Task inputs section start

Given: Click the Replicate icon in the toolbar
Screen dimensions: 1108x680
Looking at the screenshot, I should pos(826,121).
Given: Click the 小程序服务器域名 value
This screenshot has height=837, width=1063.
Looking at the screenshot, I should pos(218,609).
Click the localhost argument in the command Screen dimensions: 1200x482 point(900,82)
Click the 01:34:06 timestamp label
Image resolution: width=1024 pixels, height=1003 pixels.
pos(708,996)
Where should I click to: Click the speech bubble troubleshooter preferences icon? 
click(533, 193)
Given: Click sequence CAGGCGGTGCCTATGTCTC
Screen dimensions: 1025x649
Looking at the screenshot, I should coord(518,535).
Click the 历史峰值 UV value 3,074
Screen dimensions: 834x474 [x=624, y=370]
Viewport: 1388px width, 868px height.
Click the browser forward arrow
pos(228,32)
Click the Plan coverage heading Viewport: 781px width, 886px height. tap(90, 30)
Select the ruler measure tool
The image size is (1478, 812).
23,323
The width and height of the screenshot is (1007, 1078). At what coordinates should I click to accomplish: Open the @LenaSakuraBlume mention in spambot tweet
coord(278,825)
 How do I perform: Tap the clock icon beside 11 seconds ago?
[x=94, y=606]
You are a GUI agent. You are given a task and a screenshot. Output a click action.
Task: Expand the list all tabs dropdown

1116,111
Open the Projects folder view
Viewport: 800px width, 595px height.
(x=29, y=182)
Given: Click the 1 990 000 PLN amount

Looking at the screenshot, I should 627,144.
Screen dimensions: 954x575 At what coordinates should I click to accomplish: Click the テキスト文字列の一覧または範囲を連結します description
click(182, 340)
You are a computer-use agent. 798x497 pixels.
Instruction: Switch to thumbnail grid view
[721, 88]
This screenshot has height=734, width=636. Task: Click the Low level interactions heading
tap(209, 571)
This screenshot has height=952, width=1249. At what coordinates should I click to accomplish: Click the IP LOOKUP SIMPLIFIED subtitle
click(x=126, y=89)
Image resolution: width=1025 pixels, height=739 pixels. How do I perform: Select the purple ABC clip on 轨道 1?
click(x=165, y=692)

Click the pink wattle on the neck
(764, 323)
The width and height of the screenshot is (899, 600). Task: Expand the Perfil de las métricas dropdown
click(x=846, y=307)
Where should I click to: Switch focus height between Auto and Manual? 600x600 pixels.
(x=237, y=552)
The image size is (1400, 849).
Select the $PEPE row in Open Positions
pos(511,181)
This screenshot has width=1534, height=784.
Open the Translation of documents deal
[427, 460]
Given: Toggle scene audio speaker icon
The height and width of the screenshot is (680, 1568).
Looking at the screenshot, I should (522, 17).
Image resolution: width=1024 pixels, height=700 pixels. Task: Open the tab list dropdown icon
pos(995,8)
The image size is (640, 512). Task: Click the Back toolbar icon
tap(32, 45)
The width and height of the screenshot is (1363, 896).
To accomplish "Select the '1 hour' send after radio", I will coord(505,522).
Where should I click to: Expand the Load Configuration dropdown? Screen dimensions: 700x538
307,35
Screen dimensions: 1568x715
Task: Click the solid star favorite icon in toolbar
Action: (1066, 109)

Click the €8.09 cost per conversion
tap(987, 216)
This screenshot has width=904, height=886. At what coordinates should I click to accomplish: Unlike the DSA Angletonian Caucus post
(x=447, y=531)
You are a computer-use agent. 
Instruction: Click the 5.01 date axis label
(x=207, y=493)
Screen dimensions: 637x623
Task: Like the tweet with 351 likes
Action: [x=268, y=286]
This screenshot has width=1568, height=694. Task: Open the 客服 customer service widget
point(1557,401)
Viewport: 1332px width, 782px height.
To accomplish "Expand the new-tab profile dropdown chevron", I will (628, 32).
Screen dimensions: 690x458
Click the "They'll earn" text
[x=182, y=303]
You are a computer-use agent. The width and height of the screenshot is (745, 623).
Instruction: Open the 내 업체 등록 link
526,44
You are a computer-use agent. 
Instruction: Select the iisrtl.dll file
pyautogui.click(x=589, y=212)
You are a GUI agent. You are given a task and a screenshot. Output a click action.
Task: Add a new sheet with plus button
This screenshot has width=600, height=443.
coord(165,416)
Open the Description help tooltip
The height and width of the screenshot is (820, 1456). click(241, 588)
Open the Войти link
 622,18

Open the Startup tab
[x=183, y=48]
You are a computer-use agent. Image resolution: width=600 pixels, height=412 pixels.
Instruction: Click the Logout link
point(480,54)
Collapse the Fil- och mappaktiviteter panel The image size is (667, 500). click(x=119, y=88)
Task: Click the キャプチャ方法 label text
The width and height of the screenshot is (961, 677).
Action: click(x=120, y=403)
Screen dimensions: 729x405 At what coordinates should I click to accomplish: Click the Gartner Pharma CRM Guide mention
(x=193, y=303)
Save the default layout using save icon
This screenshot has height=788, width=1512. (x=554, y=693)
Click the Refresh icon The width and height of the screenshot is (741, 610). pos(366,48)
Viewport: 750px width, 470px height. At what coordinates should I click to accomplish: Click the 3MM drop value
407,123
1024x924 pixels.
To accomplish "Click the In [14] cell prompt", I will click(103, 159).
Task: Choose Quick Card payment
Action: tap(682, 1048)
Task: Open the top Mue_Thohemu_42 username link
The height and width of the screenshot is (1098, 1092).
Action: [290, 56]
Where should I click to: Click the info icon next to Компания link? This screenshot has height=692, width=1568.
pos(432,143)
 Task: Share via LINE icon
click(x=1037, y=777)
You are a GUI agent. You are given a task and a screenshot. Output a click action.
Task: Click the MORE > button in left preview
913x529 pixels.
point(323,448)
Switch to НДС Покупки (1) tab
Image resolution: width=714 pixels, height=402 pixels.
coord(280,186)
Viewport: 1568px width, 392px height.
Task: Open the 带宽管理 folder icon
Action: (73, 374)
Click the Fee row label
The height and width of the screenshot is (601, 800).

Task inputs section end

Your objective
Only lines with the word "button" belong in the answer; copy each of them from the material above.

Solution to this problem
Task: Add a new sheet with plus button
Task: Click the MORE > button in left preview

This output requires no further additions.